# Beef Ribs



## RandyinNI (Apr 19, 2018)

I am going to smoke some beef ribs Saturday.  I have never done beef ribs before.  Any suggestions or tips would be appreciated.


----------



## SmokinAl (Apr 19, 2018)

Do them just like spare ribs, 3-2-1.
Al


----------



## gmc2003 (Apr 19, 2018)

If they're meaty ribs then I cook them similar to brisket. Cook them till the stale, wrap in foil with A1, worcester, beef broth, or french onion soup until 190*ish then finish unfoiled until probe tender. 

Chris


----------



## RandyinNI (Apr 19, 2018)

I am in Northern Ireland so we will see how they turn out.  It seems the meat over here is not as fatty as in the states.


----------



## RandyinNI (Apr 19, 2018)

Any rub you guys suggest?  Salt, Pepper, Garlic powder?  Would you inject?


----------



## gmc2003 (Apr 19, 2018)

I don't get fancy with rub's. We like the old staple of SPOG. I'm just getting into injecting so I can't answer that one.

Chris


----------



## phatbac (Apr 19, 2018)

I like to use a steak seasoning for beef ribs (back or short). so use what you like on steak. Salt pepper onion garlic works well or i like something like a Montreal or Chicago seasoning. i usually put them in the hottest part of my smoker run around 275-300 at that part of the smoker and smoke them unwrapped for about 3.5-4 hours at those temps. i don't cook to temp i cook till they look and feel done. about 190 degree IT someone mentioned is a good temp for them. if its back ribs or a short plate make sure to temp between the bones. if you want to braise the above mentioned liquid recipe would work well and add a nice rich beefy flavor. (just not something i do)
 here are some pics of beef ribs (back) i have done in the past...












IMG_20170610_095500.jpg



__ phatbac
__ Jun 11, 2017






 here is what i mean about Chicago steak seasoning...












IMG_20170610_063544.jpg



__ phatbac
__ Jun 11, 2017






Happy Smoking,
phatbac (Aaron)


----------



## RandyinNI (Apr 19, 2018)

Ok thanks for the help


----------



## RandyinNI (Apr 20, 2018)




----------



## dl8860 (May 12, 2018)

Hey Randy.
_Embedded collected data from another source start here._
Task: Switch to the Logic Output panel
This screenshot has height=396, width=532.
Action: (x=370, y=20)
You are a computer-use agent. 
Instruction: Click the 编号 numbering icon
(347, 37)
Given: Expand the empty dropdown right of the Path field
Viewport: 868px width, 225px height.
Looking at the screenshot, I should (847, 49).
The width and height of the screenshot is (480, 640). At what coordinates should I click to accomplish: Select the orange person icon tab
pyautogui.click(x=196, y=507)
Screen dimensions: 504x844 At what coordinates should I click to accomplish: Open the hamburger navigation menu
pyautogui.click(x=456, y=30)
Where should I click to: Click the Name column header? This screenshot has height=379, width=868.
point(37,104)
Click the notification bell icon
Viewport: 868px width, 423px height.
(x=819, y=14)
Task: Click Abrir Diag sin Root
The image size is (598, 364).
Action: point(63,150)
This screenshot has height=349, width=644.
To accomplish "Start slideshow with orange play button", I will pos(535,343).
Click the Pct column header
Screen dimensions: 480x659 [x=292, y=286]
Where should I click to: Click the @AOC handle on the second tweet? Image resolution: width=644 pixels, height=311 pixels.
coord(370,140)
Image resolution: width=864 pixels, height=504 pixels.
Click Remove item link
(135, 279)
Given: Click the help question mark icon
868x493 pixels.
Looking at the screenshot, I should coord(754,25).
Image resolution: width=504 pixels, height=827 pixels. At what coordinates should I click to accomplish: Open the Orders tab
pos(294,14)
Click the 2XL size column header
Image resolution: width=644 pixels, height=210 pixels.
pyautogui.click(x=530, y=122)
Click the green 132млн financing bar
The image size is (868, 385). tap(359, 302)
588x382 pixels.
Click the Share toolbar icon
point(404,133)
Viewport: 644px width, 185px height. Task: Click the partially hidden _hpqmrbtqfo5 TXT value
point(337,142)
Prepped ribs look good, shame about the choice of beer though! how did they turn out? Did you separate them before cooking? Doing my first beef ribs today, just broken through the stall at 160F


----------



## RandyinNI (May 12, 2018)

dl8860 said:


> Hey Randy. Prepped ribs look good, shame about the choice of beer though! how did they turn out? Did you separate them before cooking? Doing my first beef ribs today, just broken through the stall at 160F


They turned out well.  I could of cooked longer but ran out of time.  Tried to cook to similar temp as brisket.  I didn't separate them.  I definitely will make them again


----------